▶ What the task asks
Reproduce the data from the line with "proof (448, 481)" through the end of the data, swapping "gas" for "fuel" and leaving everything else untouched.

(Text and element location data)
▬▬▬
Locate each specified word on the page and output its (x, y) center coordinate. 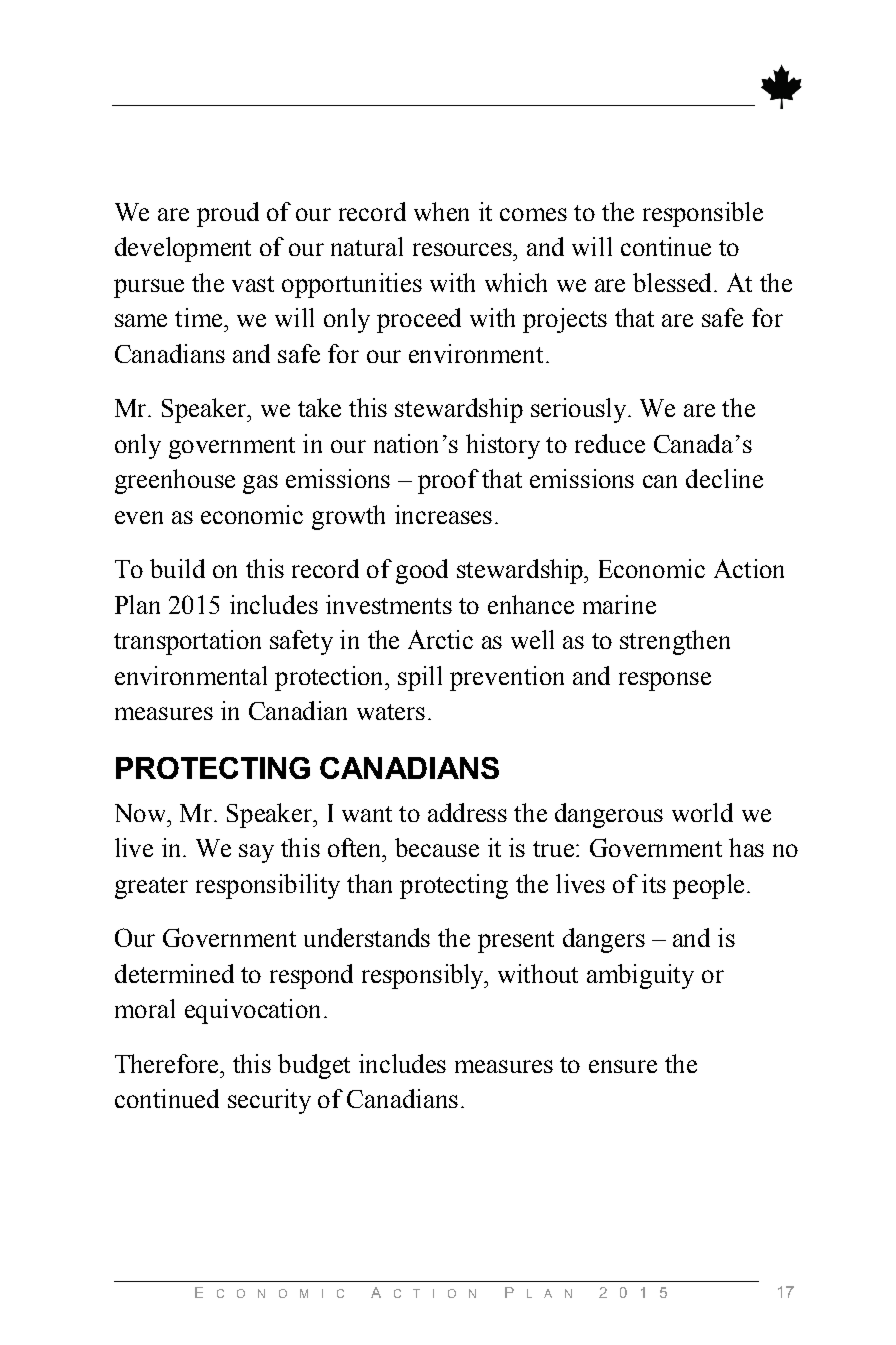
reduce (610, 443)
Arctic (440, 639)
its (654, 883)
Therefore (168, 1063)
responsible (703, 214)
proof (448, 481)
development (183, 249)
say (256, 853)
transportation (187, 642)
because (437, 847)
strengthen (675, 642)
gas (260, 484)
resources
▬▬▬
▶ Finished task
proof (448, 481)
development (183, 249)
say (256, 853)
transportation (187, 642)
because (437, 847)
strengthen (675, 642)
fuel (260, 484)
resources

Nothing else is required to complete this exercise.